TRY IT | Return exactly the lines from the one containing "Where should I" through the last line of the records below, both included, and leave out any pictures.

Items listed in a dataset:
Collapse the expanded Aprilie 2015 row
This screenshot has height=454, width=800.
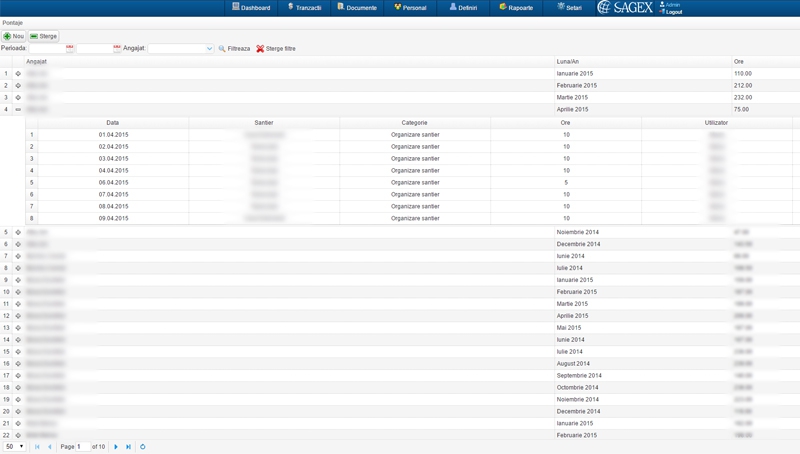pos(18,110)
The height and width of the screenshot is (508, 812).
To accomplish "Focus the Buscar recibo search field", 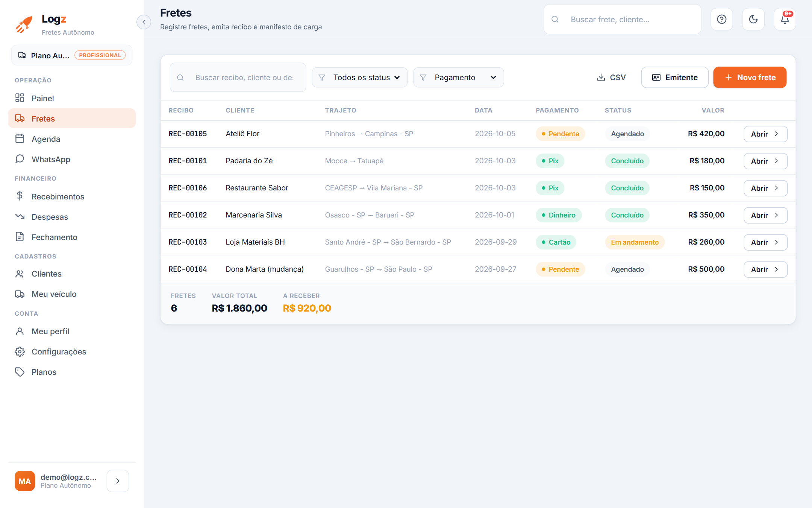I will [x=238, y=78].
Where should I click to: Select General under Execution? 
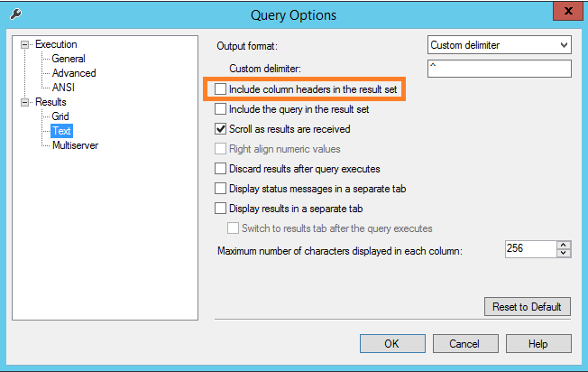68,59
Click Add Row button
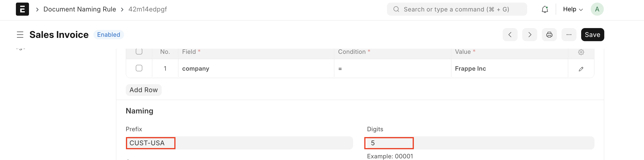The image size is (644, 160). pyautogui.click(x=144, y=90)
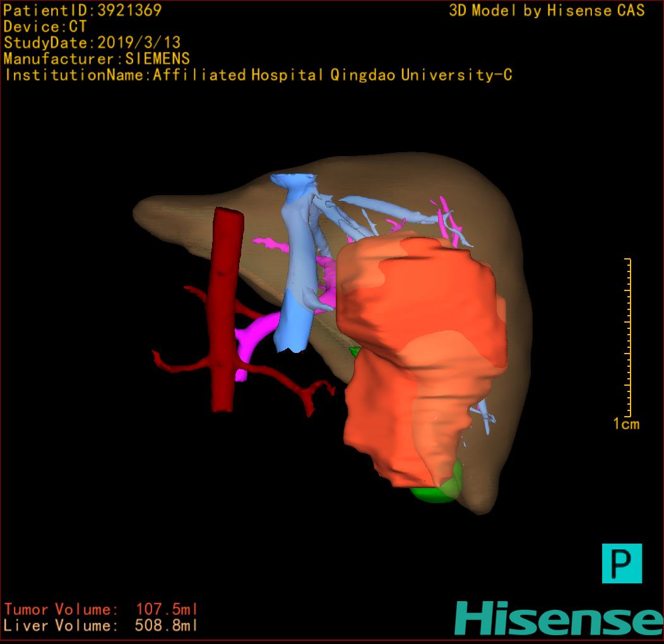Click the cyan P orientation marker

(x=621, y=563)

SOLVED EXERCISE |
Where should I click to: Select General under Execution? 
68,59
Click Add Row button
The image size is (644, 160). pyautogui.click(x=144, y=90)
Click the cyan P orientation marker

(x=621, y=563)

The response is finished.